AIM OF THE EXERCISE: In the Mami Kawada passage below, reproduce verbatim everything from "In 2002, she" down to "single with Kotoko.".

DOCUMENT PASSAGE:
Japanese pop singer (born 1980)

Mami Kawada (川田 まみ, Kawada Mami) is a Japanese retired pop singer and lyricist who was signed to NBCUniversal Entertainment Japan and also a member of I've Sound, a musical group which produces soundtracks for eroge (erotic games) and anime.

Born and raised in Sapporo, Japan, Kawada was discovered by her music teacher Eiko Shimamiya and joined the trance group I've Sound in 2001. She released her first single, a split-single with musician Kotoko, in 2002, and her first solo single in 2005. Her first album, Seed, was released the following year. She released four more albums throughout the remainder of her career.

Kawada's songs have been featured as theme music for various anime shows such as the Shakugan no Shana and A Certain Magical Index series. She has performed theme songs for various eroge such as Love, Election and Chocolate and Aokana: Four Rhythm Across the Blue. She has also written songs for other musicians. During the LisAni 2016 event, Kawada announced her retirement from singing activities following a final concert in May 2016.

== Biography ==

=== Debut ===
Kawada's vocal talents were first discovered by Eiko Shimamiya, who was her teacher at a vocal school in Sapporo, Hokkaido. She was introduced to I've Sound, a music production group which featured Shimamiya as a member. Kawada joined I've Sound in 2001, and in that year released her debut song titled "Kaze to Kimi o Daite" (風と君を抱いて), which was used as the opening theme to the eroge Miss You. The song was later compiled on I've Sound's fifth compilation album Out Flow in 2003.

In 2002, she released her first song associated with an anime, "Sora no Mori de" (空の森で), the ending theme to the anime Please Teacher!. The song was released in a split single with singer Kotoko, who performed the series' opening theme "Shooting Star". That same year, Kawada and Shimamiya performed a number of theme songs for visual novels as the unit Healing Leaf, although only one of those songs, "Ame ni Utau Ballad" (雨に歌う譚詩曲), was featured in an I've Sound Compilation. In mid-2003, she performed the ending theme to the anime Please Twins!, "Asu e no Namida" (明日への涙), which was also released in a split single with Kotoko.

=== 2005–06: Seed ===
In 2005, Kawada signed a contract with Geneon Entertainment (now NBCUniversal Entertainment Japan) and released her first major single "Radiance", which was used as the opening theme to the anime Starship Operators. Later that year, she released her second single "Hishoku no Sora", which was used as the opening theme to the anime series Shakugan no Shana. It became her best-selling single and sold approximately 37,000 copies, peaking at number 11 at the Oricon weekly charts.

In March 2006, Kawada and Kotoko released a split single for the OVA adaptation of the game Baldr Force, with Kawada performing the ending theme "Undelete" and Kotoko performing the opening theme "Face of Fact (Resolution ver.)". Four weeks later, Kawada released her debut album Seed. The album reached number 12 in the Oricon weekly charts and charted for five weeks, selling more than 25,000 copies. Later that year, Kawada held her first live tour, where she distributed a pamphlet CD containing the first instance of a song that she both performed and composed by herself, "Carpe Diem".

MATERIAL PROVIDED:
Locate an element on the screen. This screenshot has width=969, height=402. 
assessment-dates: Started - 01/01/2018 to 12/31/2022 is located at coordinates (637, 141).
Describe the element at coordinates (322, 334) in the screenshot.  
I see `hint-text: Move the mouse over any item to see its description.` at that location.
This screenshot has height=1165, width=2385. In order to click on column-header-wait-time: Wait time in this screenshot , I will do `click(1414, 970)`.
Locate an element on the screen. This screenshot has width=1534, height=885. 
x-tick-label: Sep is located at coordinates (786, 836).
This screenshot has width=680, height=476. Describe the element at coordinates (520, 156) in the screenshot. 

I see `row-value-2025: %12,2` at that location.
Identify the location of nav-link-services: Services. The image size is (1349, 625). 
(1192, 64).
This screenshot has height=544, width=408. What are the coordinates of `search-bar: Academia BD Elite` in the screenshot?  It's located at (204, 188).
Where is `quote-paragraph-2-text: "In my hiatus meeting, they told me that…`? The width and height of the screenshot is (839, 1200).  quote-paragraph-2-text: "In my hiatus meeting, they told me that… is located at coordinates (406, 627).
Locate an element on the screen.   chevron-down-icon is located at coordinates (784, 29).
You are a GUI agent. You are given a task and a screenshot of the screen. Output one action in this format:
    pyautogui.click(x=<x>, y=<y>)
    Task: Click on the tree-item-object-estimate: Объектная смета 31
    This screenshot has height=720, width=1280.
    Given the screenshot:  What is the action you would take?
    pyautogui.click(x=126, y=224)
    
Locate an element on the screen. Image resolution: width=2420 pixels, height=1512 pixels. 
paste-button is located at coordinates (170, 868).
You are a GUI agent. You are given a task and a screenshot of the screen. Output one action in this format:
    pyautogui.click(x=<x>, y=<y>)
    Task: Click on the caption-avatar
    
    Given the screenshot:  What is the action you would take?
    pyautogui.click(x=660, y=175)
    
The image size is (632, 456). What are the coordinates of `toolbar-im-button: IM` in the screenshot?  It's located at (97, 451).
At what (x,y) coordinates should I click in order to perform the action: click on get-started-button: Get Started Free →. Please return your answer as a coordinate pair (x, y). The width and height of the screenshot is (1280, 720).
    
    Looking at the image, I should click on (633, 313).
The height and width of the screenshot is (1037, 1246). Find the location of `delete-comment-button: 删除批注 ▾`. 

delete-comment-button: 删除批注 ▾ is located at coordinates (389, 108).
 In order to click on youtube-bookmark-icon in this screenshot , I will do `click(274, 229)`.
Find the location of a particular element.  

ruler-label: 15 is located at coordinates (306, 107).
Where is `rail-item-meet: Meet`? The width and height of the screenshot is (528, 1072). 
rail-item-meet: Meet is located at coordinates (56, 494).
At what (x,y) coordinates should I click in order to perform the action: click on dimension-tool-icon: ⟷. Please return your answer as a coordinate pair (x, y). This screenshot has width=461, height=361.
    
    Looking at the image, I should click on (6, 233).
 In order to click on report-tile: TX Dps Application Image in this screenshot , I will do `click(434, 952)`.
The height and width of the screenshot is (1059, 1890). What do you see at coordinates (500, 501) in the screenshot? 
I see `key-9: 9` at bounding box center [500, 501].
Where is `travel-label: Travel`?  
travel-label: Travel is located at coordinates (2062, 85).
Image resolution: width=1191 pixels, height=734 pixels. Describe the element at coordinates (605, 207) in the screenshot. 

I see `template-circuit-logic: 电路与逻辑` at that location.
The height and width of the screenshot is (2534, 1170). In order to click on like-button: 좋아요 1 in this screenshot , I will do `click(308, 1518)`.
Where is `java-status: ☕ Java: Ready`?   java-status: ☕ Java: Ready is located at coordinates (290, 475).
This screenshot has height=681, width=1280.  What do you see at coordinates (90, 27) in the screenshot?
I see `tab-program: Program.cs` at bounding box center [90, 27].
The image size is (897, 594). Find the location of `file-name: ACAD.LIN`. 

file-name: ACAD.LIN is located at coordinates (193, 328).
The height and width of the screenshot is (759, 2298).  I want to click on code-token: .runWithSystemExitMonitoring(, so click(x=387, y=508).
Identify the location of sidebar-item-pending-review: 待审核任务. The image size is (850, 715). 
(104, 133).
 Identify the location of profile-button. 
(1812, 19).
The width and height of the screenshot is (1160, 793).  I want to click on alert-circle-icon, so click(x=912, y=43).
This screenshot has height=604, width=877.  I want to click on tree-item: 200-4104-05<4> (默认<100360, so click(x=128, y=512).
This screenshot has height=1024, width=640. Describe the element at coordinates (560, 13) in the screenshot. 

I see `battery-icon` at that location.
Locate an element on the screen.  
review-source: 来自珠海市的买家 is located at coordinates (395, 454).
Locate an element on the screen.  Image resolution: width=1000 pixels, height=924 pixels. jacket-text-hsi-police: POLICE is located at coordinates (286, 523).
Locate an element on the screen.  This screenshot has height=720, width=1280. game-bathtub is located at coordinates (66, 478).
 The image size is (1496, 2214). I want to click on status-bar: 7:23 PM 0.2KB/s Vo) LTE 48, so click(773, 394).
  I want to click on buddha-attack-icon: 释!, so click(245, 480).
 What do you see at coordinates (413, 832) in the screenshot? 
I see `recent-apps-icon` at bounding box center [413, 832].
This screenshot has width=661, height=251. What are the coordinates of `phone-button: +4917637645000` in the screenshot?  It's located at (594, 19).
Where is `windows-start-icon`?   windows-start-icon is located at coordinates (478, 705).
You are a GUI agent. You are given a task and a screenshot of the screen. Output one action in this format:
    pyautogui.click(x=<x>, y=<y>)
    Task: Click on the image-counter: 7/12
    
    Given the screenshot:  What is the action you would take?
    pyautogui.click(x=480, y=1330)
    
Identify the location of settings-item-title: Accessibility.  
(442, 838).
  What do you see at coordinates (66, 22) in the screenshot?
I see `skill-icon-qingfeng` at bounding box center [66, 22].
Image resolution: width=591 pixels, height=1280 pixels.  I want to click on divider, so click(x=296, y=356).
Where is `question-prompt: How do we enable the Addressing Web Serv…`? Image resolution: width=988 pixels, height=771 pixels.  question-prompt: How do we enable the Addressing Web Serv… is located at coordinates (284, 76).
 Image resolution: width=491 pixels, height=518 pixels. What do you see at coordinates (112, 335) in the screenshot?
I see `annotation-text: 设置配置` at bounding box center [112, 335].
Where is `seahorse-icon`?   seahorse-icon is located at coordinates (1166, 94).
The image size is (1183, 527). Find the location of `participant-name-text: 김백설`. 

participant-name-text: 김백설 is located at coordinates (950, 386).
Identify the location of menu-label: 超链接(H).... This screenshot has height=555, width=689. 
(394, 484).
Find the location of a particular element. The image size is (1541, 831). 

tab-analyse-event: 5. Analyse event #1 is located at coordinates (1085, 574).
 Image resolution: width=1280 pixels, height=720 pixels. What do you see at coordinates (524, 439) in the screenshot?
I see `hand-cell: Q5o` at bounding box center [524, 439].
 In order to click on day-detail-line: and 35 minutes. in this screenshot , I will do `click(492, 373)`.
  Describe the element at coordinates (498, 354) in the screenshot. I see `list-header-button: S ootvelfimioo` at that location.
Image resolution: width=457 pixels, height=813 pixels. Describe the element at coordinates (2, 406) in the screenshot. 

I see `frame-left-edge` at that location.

RESPONSE:
In 2002, she released her first song associated with an anime, "Sora no Mori de" (空の森で), the ending theme to the anime Please Teacher!. The song was released in a split single with singer Kotoko, who performed the series' opening theme "Shooting Star". That same year, Kawada and Shimamiya performed a number of theme songs for visual novels as the unit Healing Leaf, although only one of those songs, "Ame ni Utau Ballad" (雨に歌う譚詩曲), was featured in an I've Sound Compilation. In mid-2003, she performed the ending theme to the anime Please Twins!, "Asu e no Namida" (明日への涙), which was also released in a split single with Kotoko.